### [Work to do]
Retype everything in the records below from the line containing "Image resolution: width=749" down to the line containing "Click the 87.50%", both lines included, with no changes.

## Begin

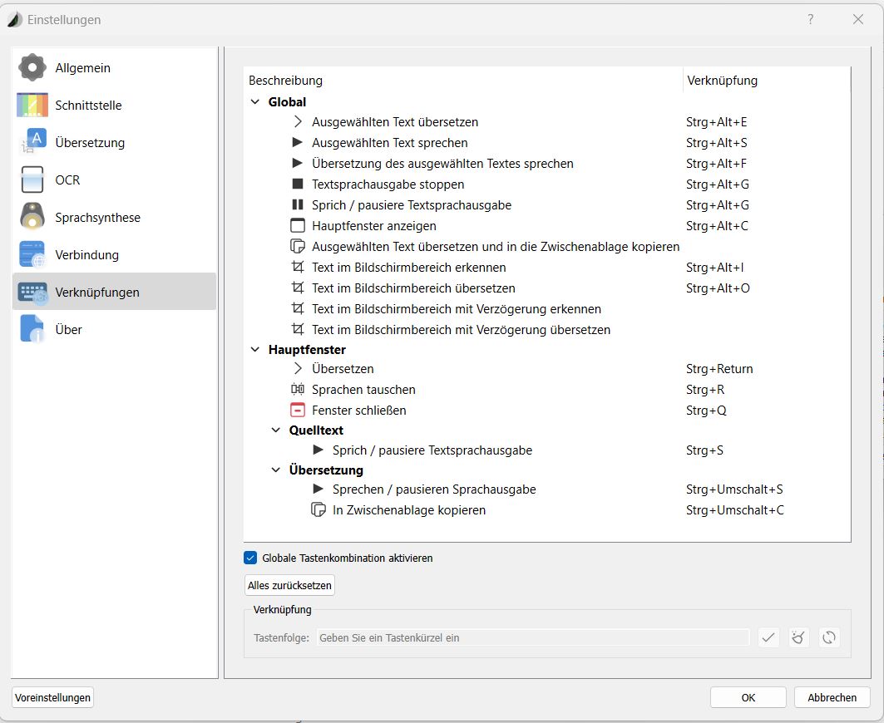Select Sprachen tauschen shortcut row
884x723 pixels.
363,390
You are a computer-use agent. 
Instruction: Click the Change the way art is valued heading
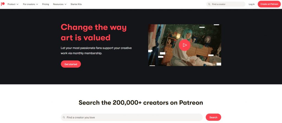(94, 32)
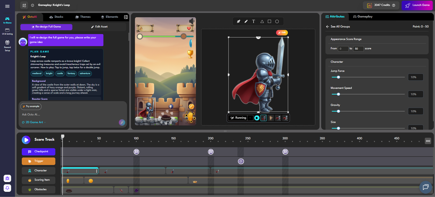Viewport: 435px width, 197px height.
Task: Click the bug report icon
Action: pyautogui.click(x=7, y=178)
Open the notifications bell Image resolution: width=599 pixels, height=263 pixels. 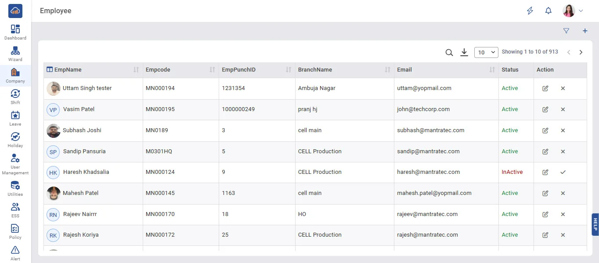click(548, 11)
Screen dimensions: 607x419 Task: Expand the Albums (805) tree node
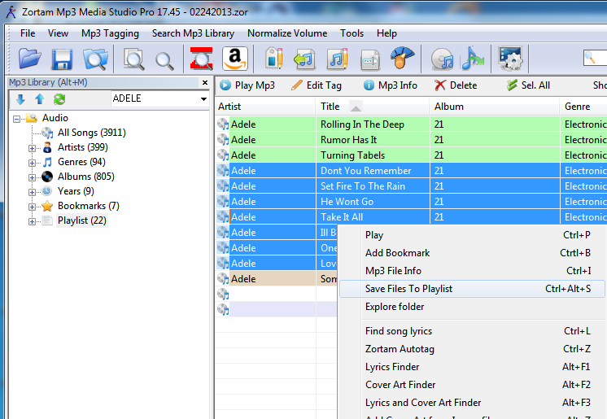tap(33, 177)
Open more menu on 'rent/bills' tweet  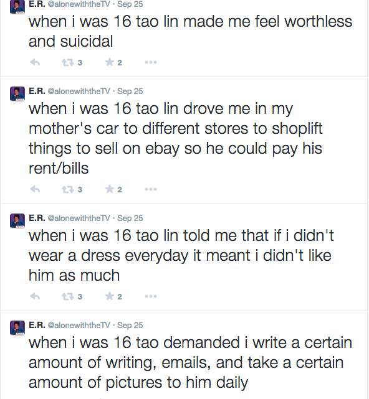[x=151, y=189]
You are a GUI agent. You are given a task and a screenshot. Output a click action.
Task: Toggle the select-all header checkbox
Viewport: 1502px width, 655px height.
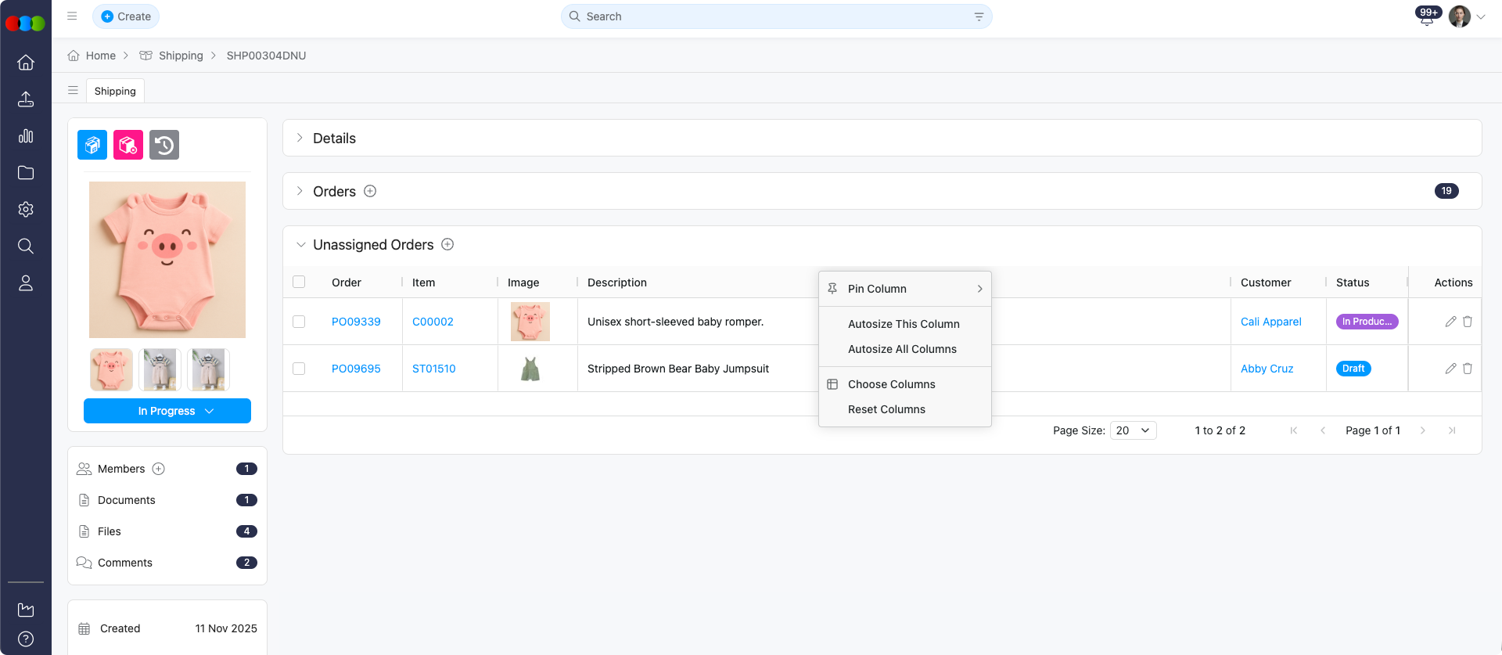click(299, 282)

## End
## Begin

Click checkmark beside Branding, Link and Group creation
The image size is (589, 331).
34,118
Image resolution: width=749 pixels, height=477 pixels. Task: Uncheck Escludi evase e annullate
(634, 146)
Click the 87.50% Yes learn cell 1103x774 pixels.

## End

### [Expected answer]
Image resolution: width=749 pixels, height=477 pixels. Task: Uncheck Escludi evase e annullate
(634, 146)
Click the 87.50% Yes learn cell 1103x774 pixels.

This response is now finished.